■ Task to complete ■
Each entry must be restated word for word.

_ _ _ _ _ _ _

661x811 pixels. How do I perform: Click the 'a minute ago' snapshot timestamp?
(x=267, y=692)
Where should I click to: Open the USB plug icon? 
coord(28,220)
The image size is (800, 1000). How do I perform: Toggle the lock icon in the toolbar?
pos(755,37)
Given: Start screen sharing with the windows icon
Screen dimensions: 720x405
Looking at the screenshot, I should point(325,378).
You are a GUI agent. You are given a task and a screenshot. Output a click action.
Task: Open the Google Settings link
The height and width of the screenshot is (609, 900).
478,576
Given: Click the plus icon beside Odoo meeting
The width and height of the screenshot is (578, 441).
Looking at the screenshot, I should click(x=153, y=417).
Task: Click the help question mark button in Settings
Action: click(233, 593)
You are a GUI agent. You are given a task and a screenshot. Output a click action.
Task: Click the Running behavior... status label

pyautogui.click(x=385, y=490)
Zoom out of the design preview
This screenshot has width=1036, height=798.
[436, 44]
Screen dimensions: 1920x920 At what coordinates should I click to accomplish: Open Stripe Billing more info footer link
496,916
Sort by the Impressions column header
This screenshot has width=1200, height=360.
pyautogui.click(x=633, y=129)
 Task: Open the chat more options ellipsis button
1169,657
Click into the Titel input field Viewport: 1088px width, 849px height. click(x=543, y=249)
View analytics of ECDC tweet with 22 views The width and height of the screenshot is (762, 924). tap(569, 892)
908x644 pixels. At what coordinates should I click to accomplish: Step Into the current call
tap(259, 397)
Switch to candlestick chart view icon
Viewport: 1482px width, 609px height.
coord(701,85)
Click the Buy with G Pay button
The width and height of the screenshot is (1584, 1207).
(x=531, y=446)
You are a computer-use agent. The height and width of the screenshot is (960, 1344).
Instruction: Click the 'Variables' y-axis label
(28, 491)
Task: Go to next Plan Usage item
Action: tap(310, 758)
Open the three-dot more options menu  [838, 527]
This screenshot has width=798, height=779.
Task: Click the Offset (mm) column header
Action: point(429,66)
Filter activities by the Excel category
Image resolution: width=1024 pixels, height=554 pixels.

_ _ _ _ _ _ _

■ Answer section ■
661x811 pixels. How do I perform: Click the 'a minute ago' snapshot timestamp?
(x=267, y=692)
Where should I click to: Open the USB plug icon? 
coord(28,220)
The image size is (800, 1000). How do I perform: Toggle the lock icon in the toolbar?
pos(755,37)
Given: Start screen sharing with the windows icon
Screen dimensions: 720x405
Looking at the screenshot, I should point(325,378).
You are a GUI agent. You are given a task and a screenshot. Output a click action.
Task: Open the Google Settings link
The height and width of the screenshot is (609, 900).
478,576
Given: Click the plus icon beside Odoo meeting
The width and height of the screenshot is (578, 441).
Looking at the screenshot, I should click(x=153, y=417).
Task: Click the help question mark button in Settings
Action: click(233, 593)
You are a GUI agent. You are given a task and a screenshot. Output a click action.
Task: Click the Running behavior... status label

pyautogui.click(x=385, y=490)
Zoom out of the design preview
This screenshot has width=1036, height=798.
[436, 44]
Screen dimensions: 1920x920 At what coordinates should I click to accomplish: Open Stripe Billing more info footer link
496,916
Sort by the Impressions column header
This screenshot has width=1200, height=360.
pyautogui.click(x=633, y=129)
 Task: Open the chat more options ellipsis button
1169,657
Click into the Titel input field Viewport: 1088px width, 849px height. click(x=543, y=249)
View analytics of ECDC tweet with 22 views The width and height of the screenshot is (762, 924). tap(569, 892)
908x644 pixels. At what coordinates should I click to accomplish: Step Into the current call
tap(259, 397)
Switch to candlestick chart view icon
Viewport: 1482px width, 609px height.
coord(701,85)
Click the Buy with G Pay button
The width and height of the screenshot is (1584, 1207).
(x=531, y=446)
You are a computer-use agent. The height and width of the screenshot is (960, 1344).
Instruction: Click the 'Variables' y-axis label
(28, 491)
Task: Go to next Plan Usage item
Action: tap(310, 758)
Open the three-dot more options menu  [838, 527]
This screenshot has width=798, height=779.
Task: Click the Offset (mm) column header
Action: point(429,66)
Filter activities by the Excel category
Image resolution: width=1024 pixels, height=554 pixels.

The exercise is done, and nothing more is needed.